В этой игре на рояле при помощи азбуки Морзе для аудитории глухонемых (забавно, но именно я обрекаю вас на молчание)».
– Будь проще. Не сыпь так метафорами. Думай о тех, к кому обращаешься.
– Но ведь их как бы нет!
– Штука в том, что пока нету их, тебя нету тоже.
– Кто же я в таком случае?
– В данный момент ты лишь тень – своей боли.
– Если я всего-навсего тень, то они – тени тени? Пустышки моей пустоты?
– Кто б они ни были (как бы их не было), а других у тебя собеседников нету, так что советую им угождать.
– Для чего?
– Чтобы тебя не прихлопнули, захлопнув досадливо книгу.
– А обращаться к ним напрямую мне обязательно?
– Беспроигрышный ход. Они обожают, когда автор взывает к их разуму.
– То, что я собираюсь сказать, им едва ли понравится.
– Им совсем не понравится, если ты замолчишь. Покажи, что без них ты – ничто.

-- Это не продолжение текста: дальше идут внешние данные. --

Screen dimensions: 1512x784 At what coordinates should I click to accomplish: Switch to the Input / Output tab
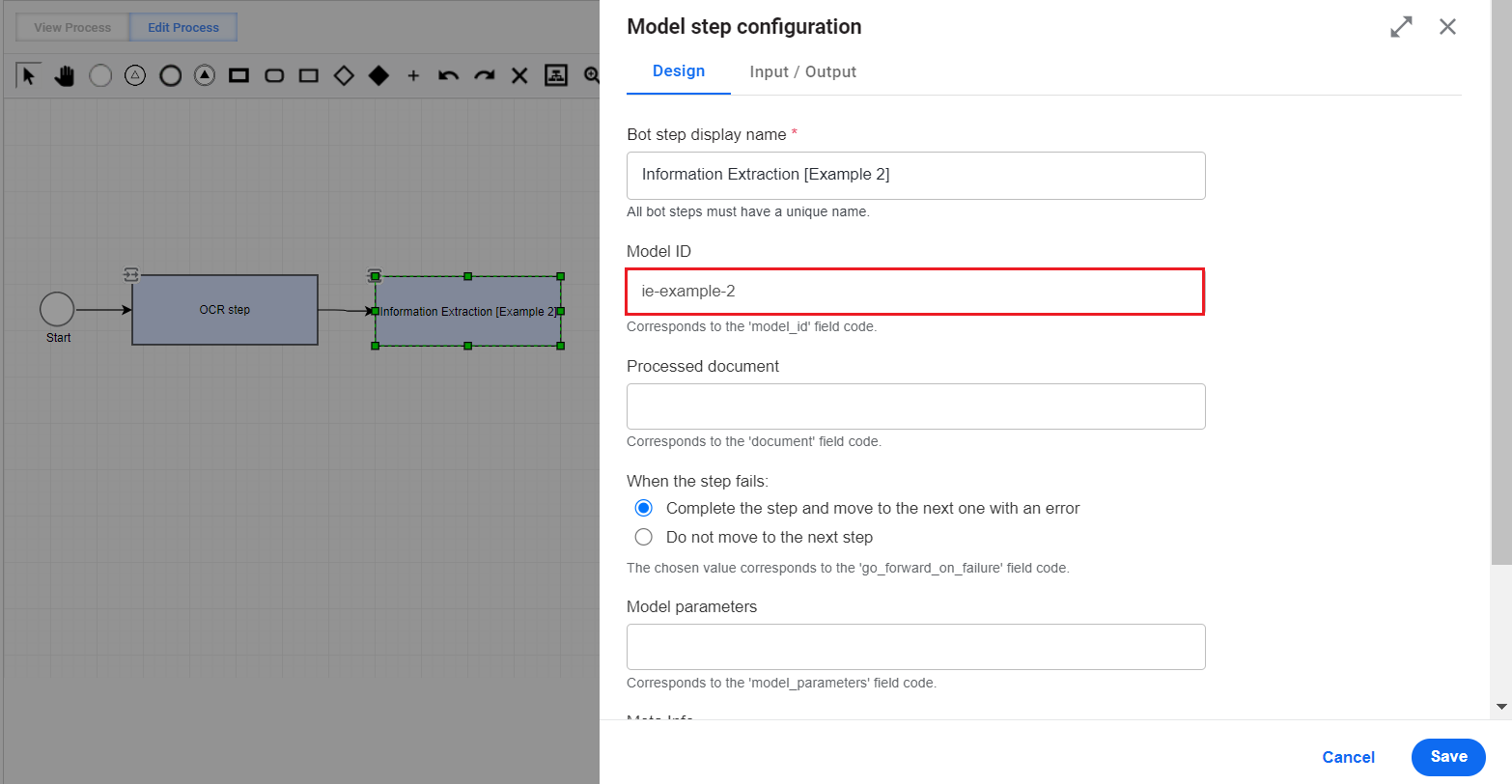pos(803,71)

– А они без меня разве лучше?
– Без тебя они лучше тебя, но без них. Потому что без них ты – ничто.
– Мне это не нравится.
– Так и пиши.
Он так и пишет:
«Вот ведь хрень! Никого из вас я не знаю, а распинаюсь тут, будто стремлюсь угодить. Между тем в моем положении пристало б послать вас подальше (не худо б, конечно, себя, но невыполнимость задачи переводит мое раздражение на безликую вашу толпу).
Кажется, догадался, в чем суть: дальше, чем вы уже есть, отрядить вас нельзя. Отныне мне можно вас только приблизить.
Такой вот оптический вздор. Размышления вслепую».
Зато сразу за ними его посещает и зрячая мысль: в чем-то существенном, думает он, ковыряние в себе напоминает копание лопаткой на утыканном минами кладбище. Чтоб не рвануло костями, нужно блюсти осторожность. Оттого он по строчкам ползет и не может встать в полный рост. Мешает боязнь невзначай надавить на взрыватель. Разнести в пух и прах то, что он по крупицам собирает каждое утро из пробудившейся боли – свое неуклюжее «я»:
«Иногда мне везет, и оно собирается из достаточно крупных осколков. Иногда, стоит дать слабину, оно рассыпается сразу на сотни обломков. Тогда мне совсем не везет. Тогда в моем “я” меня почти нету.
А еще в нем давно нету слез.
Я так долго рыдал, что в итоге рыдать разучился. Вот оно как бывает: сперва ты не можешь поверить, что в тебе столько слез, а после не можешь в себе отыскать и слезинки. Слезы, как все мы и всё в нас, конечны. Иссякают они, когда в пересохшей пустыне надежд по-хозяйски, верблюжьей колючкой, заселяется непоправимость».
Про пустыню еще ничего я не знаю, да и знать не хочу: глаза слипаются, мозги еле дышат. Их от корки до корки сдавила шнуровка извилин – не мозги, а вареная колбаса.
Я объявляю Ивану отбой и награждаю пинком, отсылая на время в бездушный и форвакуум. Пусть его понебудет, пока буду быть только я!